Find the point minimizing the distance from a set of N lines

4
votes

Given Multiple (N) lines in 3d space, find the point minimizing the distance to all lines.

  1. Given that the Shortest distance between a line [aX + b] and a point [P] will be on the perpendicular line [aX+b]–[P] I can express the minimal squared distance as the sum of squared line distances, eg. ([aX+b]–[P])^2 +…+ ([aX+b]n–[P])^2 .
  2. Since the lines are perpendicular I can use Dot Product to express [P] in the line terms

I have considered using Least Squares for estimating the point minimizing the distance, the problem is that the standard least squares will approximate the best fitting line/curve given a set of points, What I need is the opposite, given a set of lines estimate the best fitting point.

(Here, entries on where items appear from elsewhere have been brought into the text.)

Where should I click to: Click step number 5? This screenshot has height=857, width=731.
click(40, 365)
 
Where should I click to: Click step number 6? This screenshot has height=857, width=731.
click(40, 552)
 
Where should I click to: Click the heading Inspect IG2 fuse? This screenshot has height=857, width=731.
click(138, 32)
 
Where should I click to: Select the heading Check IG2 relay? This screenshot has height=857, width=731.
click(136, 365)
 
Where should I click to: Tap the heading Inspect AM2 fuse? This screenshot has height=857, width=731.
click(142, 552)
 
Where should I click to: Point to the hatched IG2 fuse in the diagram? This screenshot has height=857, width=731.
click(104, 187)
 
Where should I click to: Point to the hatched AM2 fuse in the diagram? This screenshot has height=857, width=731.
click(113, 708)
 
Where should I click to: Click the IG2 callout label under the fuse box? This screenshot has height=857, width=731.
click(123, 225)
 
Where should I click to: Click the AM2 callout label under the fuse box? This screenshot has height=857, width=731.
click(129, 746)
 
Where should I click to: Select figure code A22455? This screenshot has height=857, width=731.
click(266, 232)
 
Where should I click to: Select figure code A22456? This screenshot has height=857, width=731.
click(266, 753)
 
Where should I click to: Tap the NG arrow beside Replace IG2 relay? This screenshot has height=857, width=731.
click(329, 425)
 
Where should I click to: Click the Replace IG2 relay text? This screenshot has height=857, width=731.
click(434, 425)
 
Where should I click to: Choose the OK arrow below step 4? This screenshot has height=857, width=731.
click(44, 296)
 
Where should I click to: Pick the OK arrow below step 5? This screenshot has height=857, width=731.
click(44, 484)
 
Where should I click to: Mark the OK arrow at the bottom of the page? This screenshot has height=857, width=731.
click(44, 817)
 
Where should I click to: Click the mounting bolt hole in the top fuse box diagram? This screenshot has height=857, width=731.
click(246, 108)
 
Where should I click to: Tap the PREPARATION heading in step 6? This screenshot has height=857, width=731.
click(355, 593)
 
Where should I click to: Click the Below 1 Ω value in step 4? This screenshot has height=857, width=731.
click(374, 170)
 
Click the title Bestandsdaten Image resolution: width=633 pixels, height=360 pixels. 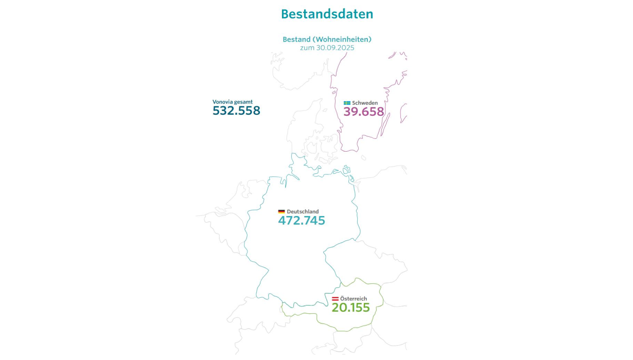tap(327, 14)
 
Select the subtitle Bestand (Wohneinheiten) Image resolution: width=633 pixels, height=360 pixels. tap(327, 40)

How should this be approached ?

5
algorithmmathlinear-algebramathematical-optimization
What is "the distance to all lines"?tmyklebu

5 Answers

3
votes

From wikipedia, we read that the squared distance between line a'x + b = 0 and point p is (a'p+b)^2 / (a'a). We can therefore see that the point that minimizes the sum of squared distances is a weighted linear regression problem with one observation for each line. The regression model has the following properties:

  • Sample data a for each line ax+b=0
  • Sample outcome -b for each line ax+b=0
  • Sample weight 1/(a'a) for each line ax+b=0

You should be able to solve this problem with any standard statistical software.

1
votes

An approach:

  • form the equations giving the distance from the point to each line
  • these equations give you N distances
  • optimize the set of distances by the criterion you want (least squares, minimax, etc.)

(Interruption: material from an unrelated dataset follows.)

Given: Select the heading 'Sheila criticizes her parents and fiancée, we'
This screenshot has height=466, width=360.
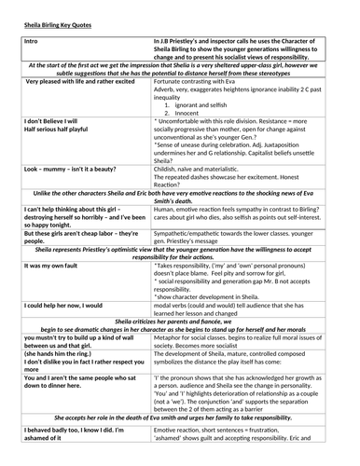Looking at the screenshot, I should (180, 319).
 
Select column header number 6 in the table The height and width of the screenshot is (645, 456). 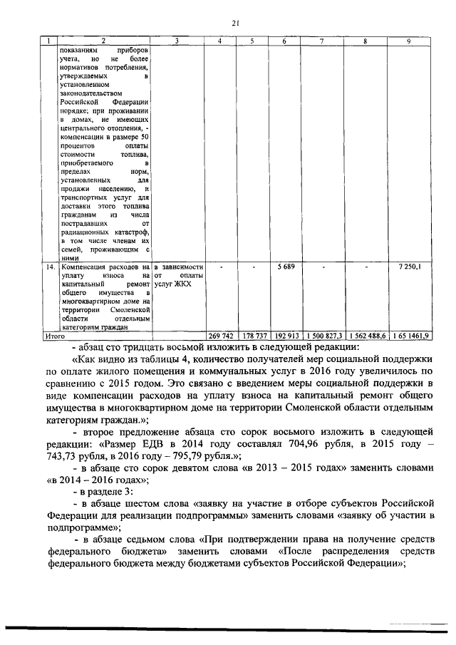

This reduces into a simple optimization question once you have the N equations. Of course, the difficulty of the last step depends heavily on the criterion you choose (least squares is simple, minimax not that simple.)

One thing that might help you forward is to find the simplest form of equation giving the distance from a point to line. Your thinking is correct in your #1, but you will need to think a bit more (or then check "distance from a point to line" with any search engine).

0
votes

I have solved the same problem using hill climbing. Consider a single point and 26 neighbours step away from it(points on a cube centered at the current point). If the distance from the point is better than the distance from all neighbours, divide step by 2, otherwise make the neighbor with best distance new current point. Continue until step is small enough.

0
votes

Following is solution using calculus :-

F(x,y) = sum((y-mix-ci)^2/(1+mi^2))

Using Partial differentiation :-

dF(x,y)/dx = sum(2*(y-mix-ci)*mi/(1+mi^2))

dF(x,y)/dy = sum(2*(y-mix-ci)/(1+mi^2))

To Minimize F(x,y) :-

dF(x,y)/dy = dF(x,y)/dx = 0

Use Gradient Descent using certain learning rate and random restarts to solve find minimum as much as possible

0
votes

You can apply the following answer (which talks about finding the point that is closest to a set of planes) to this problem, since just as a plane can be defined by a point on the plane and a normal to the plane, a line can be defined by a point the line passes through and a "normal" vector orthogonal to the line:

https://math.stackexchange.com/a/3483313/365886

You can solve the resulting quadratic form by observing that the solution to 1/2 x^T A x - b x + c is x_min = A^{-1} b.